Zeynebiye.com: Hz. Fatıma'nın Kutlu doğum günü ve Dünya Müslüman Kadınlar ve Anneler Günü, Zehra Ana Yardımlaşma ve Dayanışma Derneği'nin düzenleyeceği törenle kutlanacak. Bahreyn'den ve İslam dünyasının çeşitli kesimlerden konuşmacılar katılacak. Bu önemli gün ve misafirlerle ilgili olarak bir mesajınız var mı?
S. Kılıç: Hz.Fatıma, Hz.Peygamerimizin (s.a.v) kızıdır. Allah’ın (c.c) “Biz sana Kevser’i verdik” dediği Kevser’dir. Eğer insanlık bu Kevser’den bir damla olsun nasibini alırsa ne zulüm kalır ne adaletsizlik. Hz.

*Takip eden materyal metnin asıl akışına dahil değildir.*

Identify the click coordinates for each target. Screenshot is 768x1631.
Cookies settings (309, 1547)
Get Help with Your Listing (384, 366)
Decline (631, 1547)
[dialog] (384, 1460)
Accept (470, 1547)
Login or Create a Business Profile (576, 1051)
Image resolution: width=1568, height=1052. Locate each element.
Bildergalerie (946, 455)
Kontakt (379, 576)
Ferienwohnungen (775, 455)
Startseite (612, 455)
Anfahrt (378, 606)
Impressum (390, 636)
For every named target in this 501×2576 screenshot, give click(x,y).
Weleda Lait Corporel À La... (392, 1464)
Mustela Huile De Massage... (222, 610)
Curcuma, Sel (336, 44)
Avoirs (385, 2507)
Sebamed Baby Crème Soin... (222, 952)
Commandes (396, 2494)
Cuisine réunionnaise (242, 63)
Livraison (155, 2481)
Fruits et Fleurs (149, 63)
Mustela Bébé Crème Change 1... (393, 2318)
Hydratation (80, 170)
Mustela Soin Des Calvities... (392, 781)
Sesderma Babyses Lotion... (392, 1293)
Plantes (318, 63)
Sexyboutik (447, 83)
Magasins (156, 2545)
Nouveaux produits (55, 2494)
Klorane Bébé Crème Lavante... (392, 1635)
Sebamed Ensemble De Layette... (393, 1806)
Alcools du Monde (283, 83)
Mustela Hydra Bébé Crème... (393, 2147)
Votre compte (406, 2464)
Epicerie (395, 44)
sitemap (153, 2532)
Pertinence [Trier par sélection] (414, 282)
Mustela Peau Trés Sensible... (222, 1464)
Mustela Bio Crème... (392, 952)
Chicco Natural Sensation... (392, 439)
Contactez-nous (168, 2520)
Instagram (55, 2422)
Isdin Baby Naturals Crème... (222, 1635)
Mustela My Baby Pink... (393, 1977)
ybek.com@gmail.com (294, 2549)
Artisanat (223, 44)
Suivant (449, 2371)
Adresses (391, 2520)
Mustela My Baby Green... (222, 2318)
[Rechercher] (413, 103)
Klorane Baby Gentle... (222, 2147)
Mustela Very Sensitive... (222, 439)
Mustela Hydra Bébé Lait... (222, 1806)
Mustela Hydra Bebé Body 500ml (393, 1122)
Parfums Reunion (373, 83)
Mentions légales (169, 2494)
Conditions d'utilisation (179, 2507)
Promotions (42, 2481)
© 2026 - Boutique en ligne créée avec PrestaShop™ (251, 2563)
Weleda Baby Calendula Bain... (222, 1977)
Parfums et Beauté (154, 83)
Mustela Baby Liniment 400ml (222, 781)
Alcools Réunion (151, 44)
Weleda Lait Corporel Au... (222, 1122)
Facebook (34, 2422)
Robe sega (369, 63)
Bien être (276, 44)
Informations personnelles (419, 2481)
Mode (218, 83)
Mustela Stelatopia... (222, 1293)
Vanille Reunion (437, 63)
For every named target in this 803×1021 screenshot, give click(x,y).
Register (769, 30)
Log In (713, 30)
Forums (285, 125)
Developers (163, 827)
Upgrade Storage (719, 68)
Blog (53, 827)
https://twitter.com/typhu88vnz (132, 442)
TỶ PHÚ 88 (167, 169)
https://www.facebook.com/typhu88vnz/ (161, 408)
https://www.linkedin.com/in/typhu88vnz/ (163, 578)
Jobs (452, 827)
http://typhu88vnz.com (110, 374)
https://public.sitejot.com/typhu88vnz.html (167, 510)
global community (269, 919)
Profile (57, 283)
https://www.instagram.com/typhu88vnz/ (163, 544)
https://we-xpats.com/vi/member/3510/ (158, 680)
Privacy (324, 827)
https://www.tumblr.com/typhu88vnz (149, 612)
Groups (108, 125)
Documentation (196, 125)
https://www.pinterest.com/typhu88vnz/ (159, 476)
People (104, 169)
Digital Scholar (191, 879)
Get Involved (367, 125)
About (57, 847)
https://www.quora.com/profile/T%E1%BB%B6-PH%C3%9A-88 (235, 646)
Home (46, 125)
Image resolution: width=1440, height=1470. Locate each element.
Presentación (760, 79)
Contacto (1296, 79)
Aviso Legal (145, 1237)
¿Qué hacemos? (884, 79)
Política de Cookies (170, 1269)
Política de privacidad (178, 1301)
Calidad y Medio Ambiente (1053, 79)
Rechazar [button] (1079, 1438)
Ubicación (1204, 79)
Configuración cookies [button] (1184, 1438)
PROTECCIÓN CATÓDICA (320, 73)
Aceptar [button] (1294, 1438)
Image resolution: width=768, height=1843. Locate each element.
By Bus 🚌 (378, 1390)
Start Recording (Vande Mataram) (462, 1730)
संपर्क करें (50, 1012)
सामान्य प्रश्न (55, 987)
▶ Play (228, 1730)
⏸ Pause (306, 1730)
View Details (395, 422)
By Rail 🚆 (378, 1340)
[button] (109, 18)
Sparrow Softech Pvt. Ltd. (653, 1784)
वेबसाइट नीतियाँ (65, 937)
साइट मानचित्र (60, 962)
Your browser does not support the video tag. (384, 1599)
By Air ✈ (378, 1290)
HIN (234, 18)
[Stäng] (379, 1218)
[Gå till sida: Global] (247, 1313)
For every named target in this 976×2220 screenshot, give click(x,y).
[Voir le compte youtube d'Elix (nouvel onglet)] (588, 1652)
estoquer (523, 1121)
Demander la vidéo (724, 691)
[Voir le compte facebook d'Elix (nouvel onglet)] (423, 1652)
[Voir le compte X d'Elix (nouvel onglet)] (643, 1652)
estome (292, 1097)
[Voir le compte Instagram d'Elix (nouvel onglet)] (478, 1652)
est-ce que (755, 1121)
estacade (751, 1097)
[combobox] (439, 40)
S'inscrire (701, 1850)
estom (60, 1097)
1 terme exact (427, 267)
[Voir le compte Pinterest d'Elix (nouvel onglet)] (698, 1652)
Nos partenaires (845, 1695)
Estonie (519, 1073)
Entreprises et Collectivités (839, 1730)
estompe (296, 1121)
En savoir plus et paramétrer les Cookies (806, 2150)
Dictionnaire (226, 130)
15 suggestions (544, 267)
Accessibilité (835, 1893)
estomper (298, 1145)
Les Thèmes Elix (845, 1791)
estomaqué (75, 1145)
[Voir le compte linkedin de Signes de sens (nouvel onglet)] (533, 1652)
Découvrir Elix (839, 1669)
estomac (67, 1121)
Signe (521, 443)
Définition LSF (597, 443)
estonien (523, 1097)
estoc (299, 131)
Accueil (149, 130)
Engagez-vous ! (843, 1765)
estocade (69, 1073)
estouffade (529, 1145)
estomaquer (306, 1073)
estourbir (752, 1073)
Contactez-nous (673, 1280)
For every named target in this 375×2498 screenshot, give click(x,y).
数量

Fatıma'nın Kutlu doğum günü ve Dünya Müslüman Kadınlar ve Anneler Günü bu nedenle çok önemli bir gündür. Zehra Ana Yardımlaşma ve Dayanışma Derneği'ni bu organizasyondan dolayı kutluyorum. Gerek Bahreyn’den ve gerekse İslam Dünyası’nın çeşitli yerlerinden gelen herkes şunu iyi biliyor ki; bütün Müslümanlar ancak kardeştir. Müslümanın müslümana canı,kanı haramdır. Bizlere düşen ancak kardeşler arasındaki ilişkileri, paylaşımları arttırmak ve sıklaştırmaktır. Birimizin derdi diğerlerinin de derdi olmalı. Yine aynı şekilde birimizin sevinci diğer kardeşlerimizin sevinci olmalı. Zenginlik ve rahmet olan farklı bakış açılarından, farklı düşünce ve renklerden dolayı insanlar biri birlerini dışlamamalı, ötekileştirmemelidir. Sonunda hepimizin varacağı yer aynı yerdir. Bahreyn halkı emin olmalıdır ki, biz kardeşleri her zaman onların yanında olacağız.